Die immer wieder auftretenden Fälle von Extremismus zeigen indes, dass auch ein Leitbild wie die Innere Führung die Bundeswehr nicht vollständig vor linken, rechten oder islamistischen Radikalen schützt. In den 1990er Jahren erließ das Verteidigungsministerium deshalb beispielsweise einen umfassenden Katalog präventiver und reaktiver Maßnahmen zur Abwehr von Rechtsextremisten. Darin wird beschrieben, woran Vorgesetzte rechtsextreme Einstellungen erkennen können. So sei etwa Musik mit gewaltverherrlichenden, rassistischen, antisemitischen oder den Holocaust leugnenden Inhalten ein Indiz für eine verfassungsfeindliche Einstellung, die zwingend verfolgt werden müsse, heißt es darin. Seit Juli 2017 müssen sich zudem alle Bewerber bei der Bundeswehr einer Sicherheitsüberprüfung durch den MAD unterziehen (siehe Seite 20-23). Auf diese Weise soll 
Extremisten aller Couleur der Weg ins Militär verbaut werden.

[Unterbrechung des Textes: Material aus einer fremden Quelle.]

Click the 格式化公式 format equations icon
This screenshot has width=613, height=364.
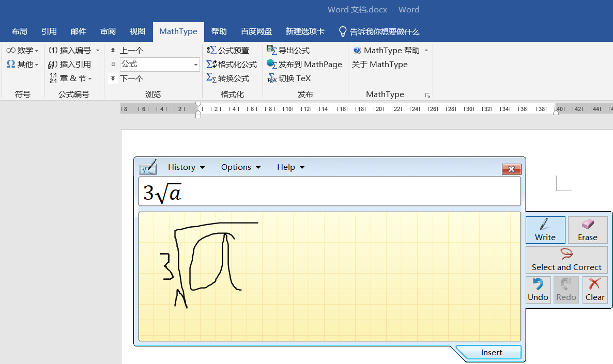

Niemand kann in den Kopf von Menschen blicken

Das hilft jedoch nicht in jedem Fall. Niemand kann in den Kopf von Menschen blicken. Ob jemand rechts, neurechts oder rechtsextrem eingestellt ist, wird sich durch eine Sicherheitsüberprüfung nicht immer herausfinden lassen. Deswegen werden Vorgesetzte in der Bundeswehr darin ausgebildet, extremistische Tendenzen bei ihren Soldaten zu erkennen. Allerdings ist das mit großen Schwierigkeiten verbunden. Viele Rechtsextreme sind intelligent genug, sich nicht als solche zu erkennen zu geben. Sie wissen, dass ihnen sonst die Entlassung droht.

Hinzu kommt, dass Vorgesetzte heute immer weniger Zeit für ihre Untergebenen haben, um genau hinsehen zu können. Die Ursachen dafür sind vielfältig, aber eines dürfte maßgeblich sein: Die Einführung der Europäischen Arbeitszeitverordnung lässt Vorgesetzten neben Ausbildung, Übung und Einsatz kaum noch Gelegenheit, ihre Soldaten besser kennenzulernen. Überstunden zum Beispiel für geselliges Beisammensein werden kaum noch genehmigt. Stattdessen müssen so gut wie alle Soldaten im Alter über 24 Jahre die Kaserne nach Dienst verlassen. Was die Soldaten abends machen, in welchen Kreisen sie verkehren, bekommt kaum noch ein Vorgesetzter mit.

Einstellungen kann man nicht verordnen

Umso wichtiger ist es, Soldaten die demokratische Verfasstheit, unser politisches System und die Folgen der katastrophalen Militärgeschichte Deutschlands im Dienst zu vermitteln. Das geschieht im Unterricht für politische Bildung. Er findet regelmäßig statt und ist verpflichtend. Doch Einstellungen kann man nicht verordnen oder befehlen. Deshalb kommt es, wie in der Schule, auf die Qualität des Unterrichts an. Es gibt Kompaniechefs, die laden Holocaust-Überlebende oder Rechtsextremismus-Experten ein. Andere leiern nur den Text einer ermüdenden Power-Point-Präsentation herunter.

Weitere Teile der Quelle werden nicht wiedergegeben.